Please return the data that follows precisely as written, but without the images.

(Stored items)
== Segment start ==

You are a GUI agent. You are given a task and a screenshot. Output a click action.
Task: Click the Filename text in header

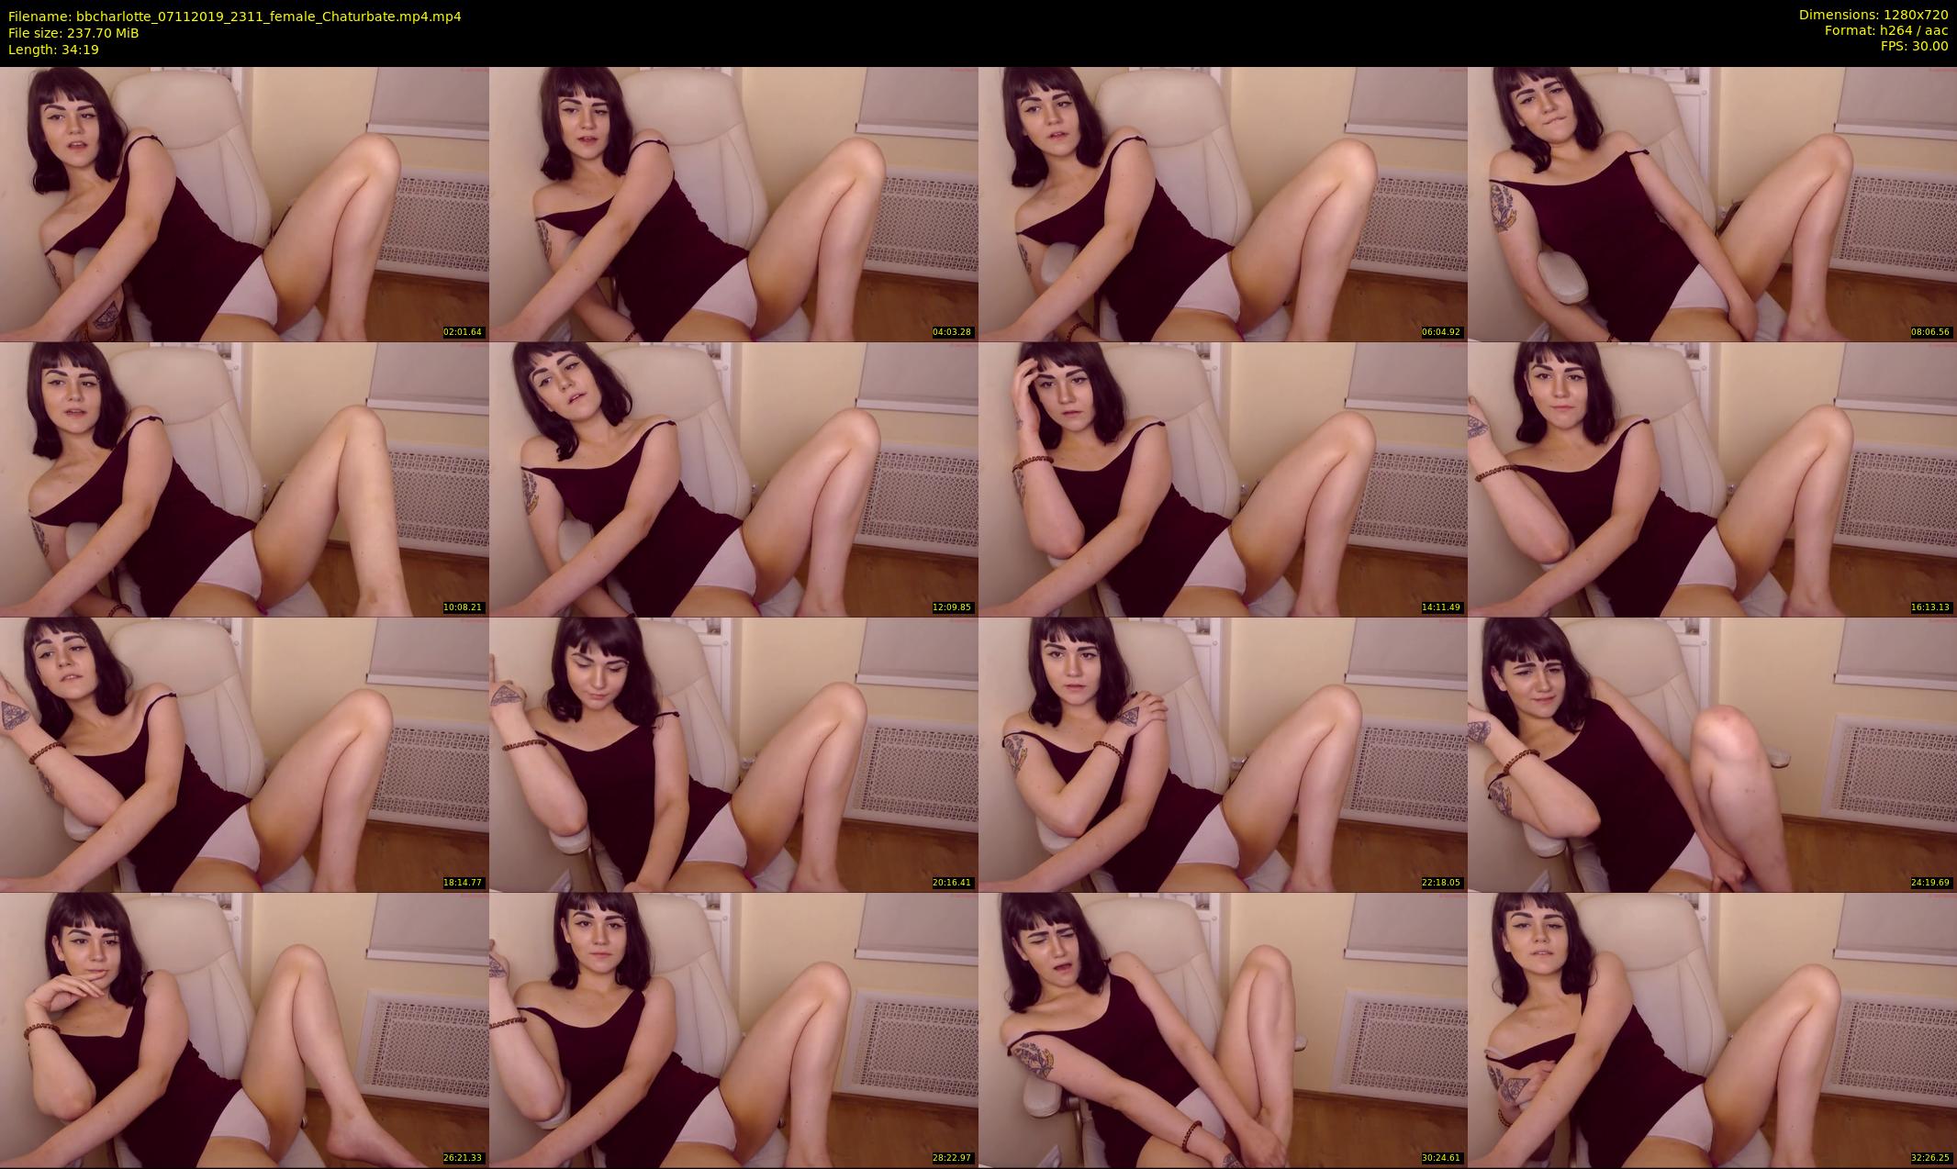235,16
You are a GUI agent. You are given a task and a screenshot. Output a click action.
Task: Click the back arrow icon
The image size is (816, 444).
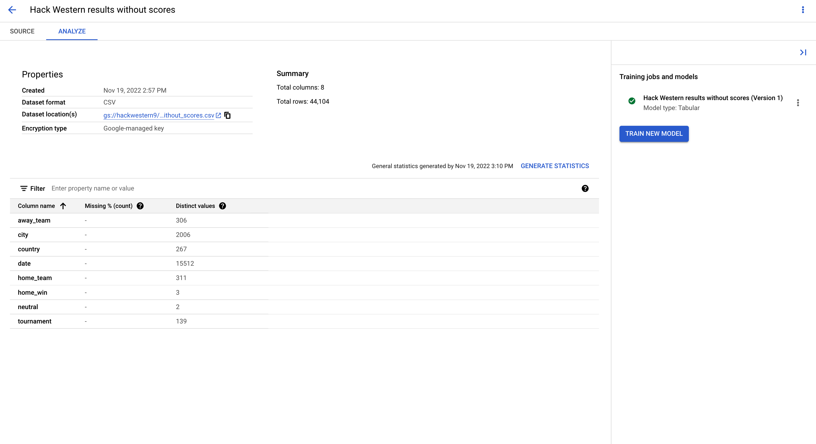[x=12, y=10]
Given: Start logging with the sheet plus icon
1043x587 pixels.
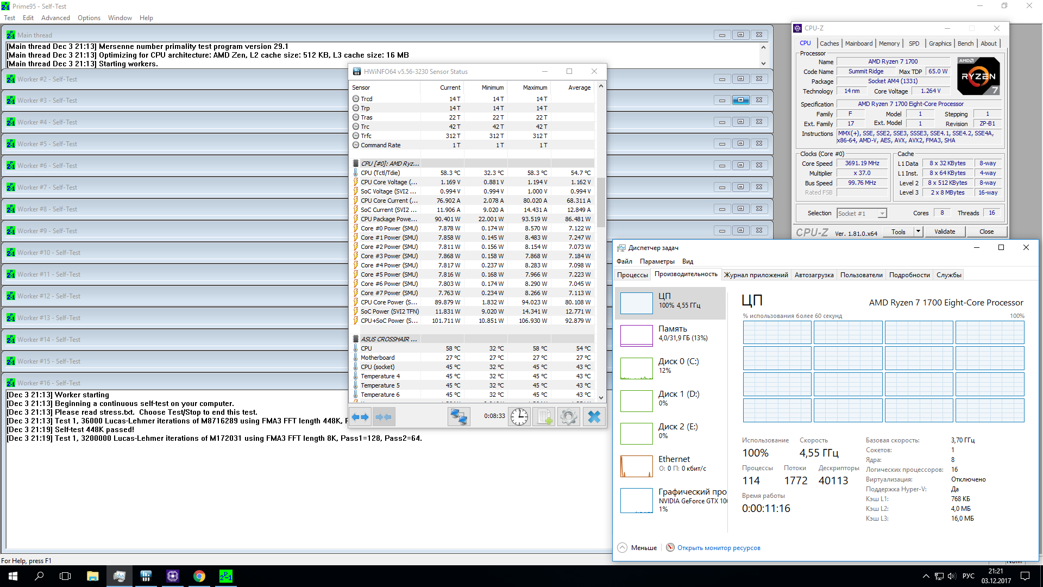Looking at the screenshot, I should 544,417.
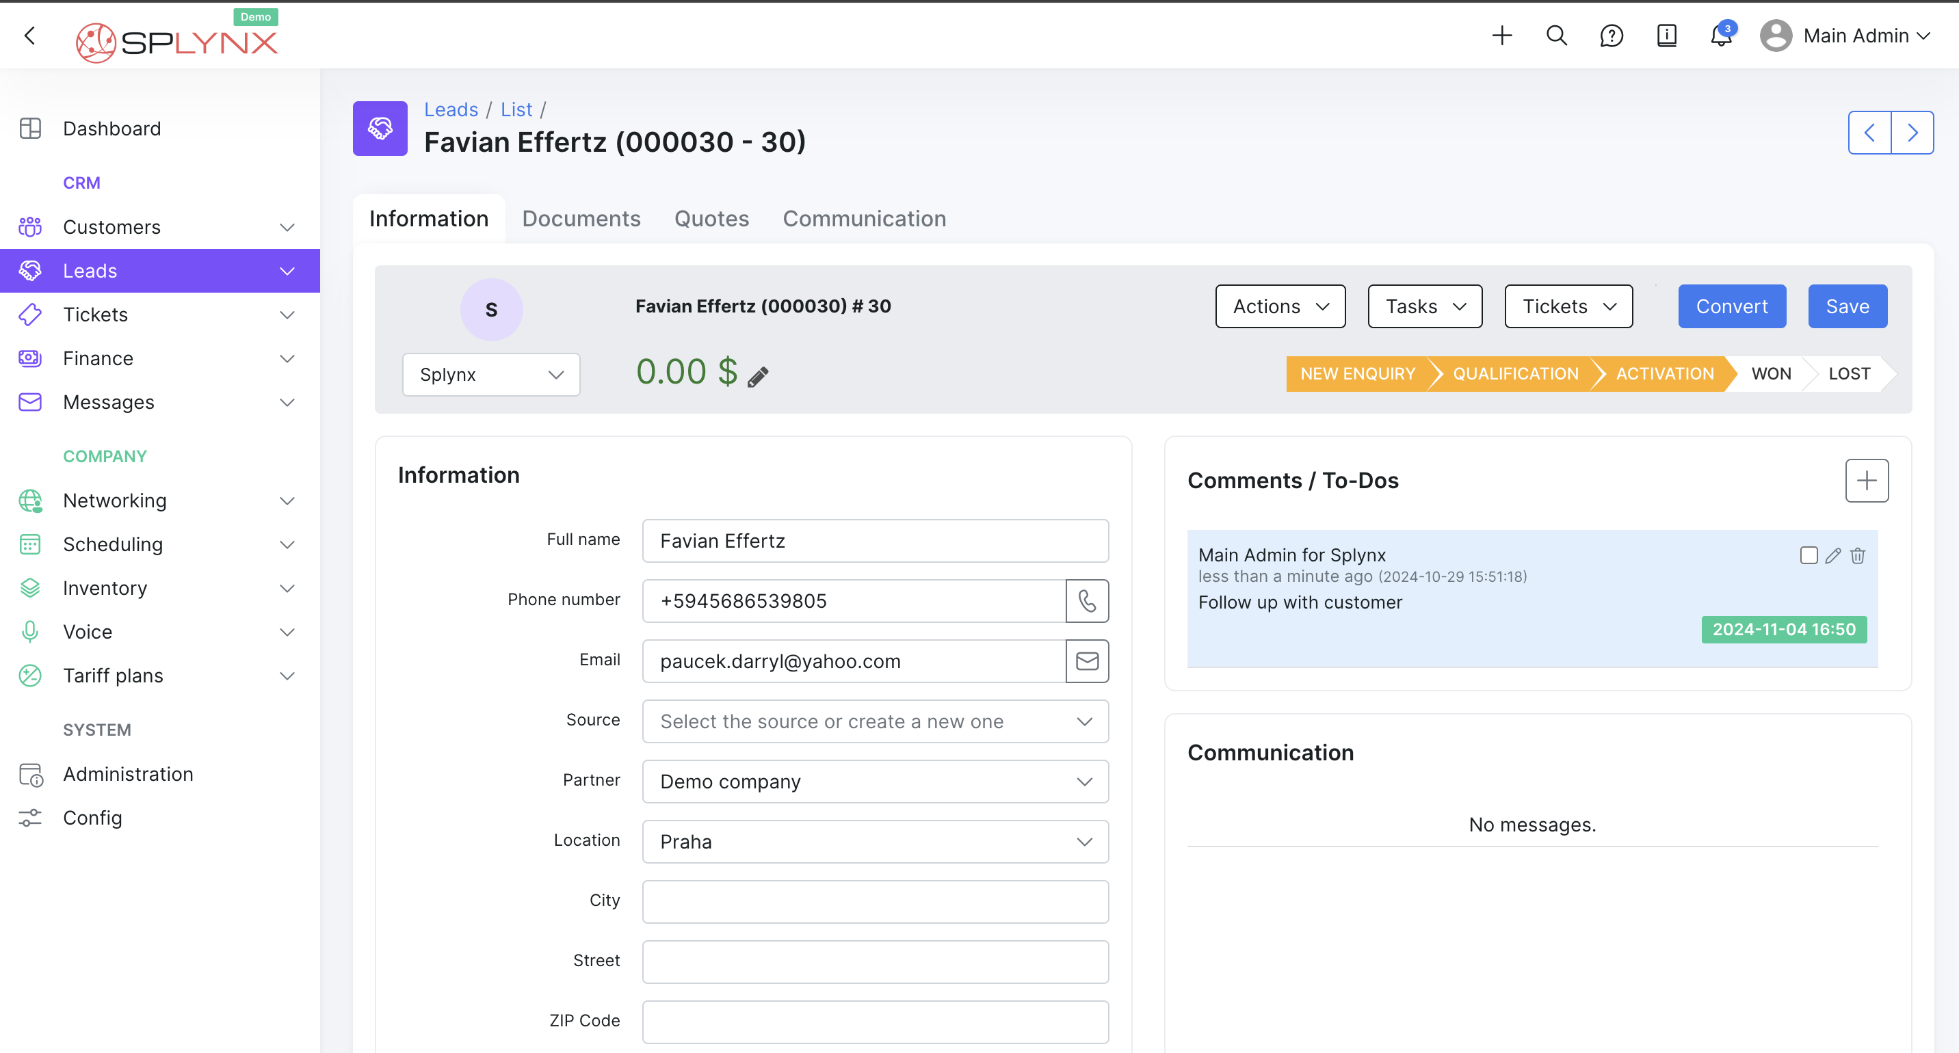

== Segment end ==

Reply to the exercise:
You are a GUI agent. You are given a task and a screenshot. Output a click action.
Task: Click the Filename text in header

235,16
You are a GUI agent. You are given a task and a screenshot. Output a click action.
Task: Click the back arrow icon
The image size is (816, 444).
[x=12, y=10]
Given: Start logging with the sheet plus icon
1043x587 pixels.
Looking at the screenshot, I should 544,417.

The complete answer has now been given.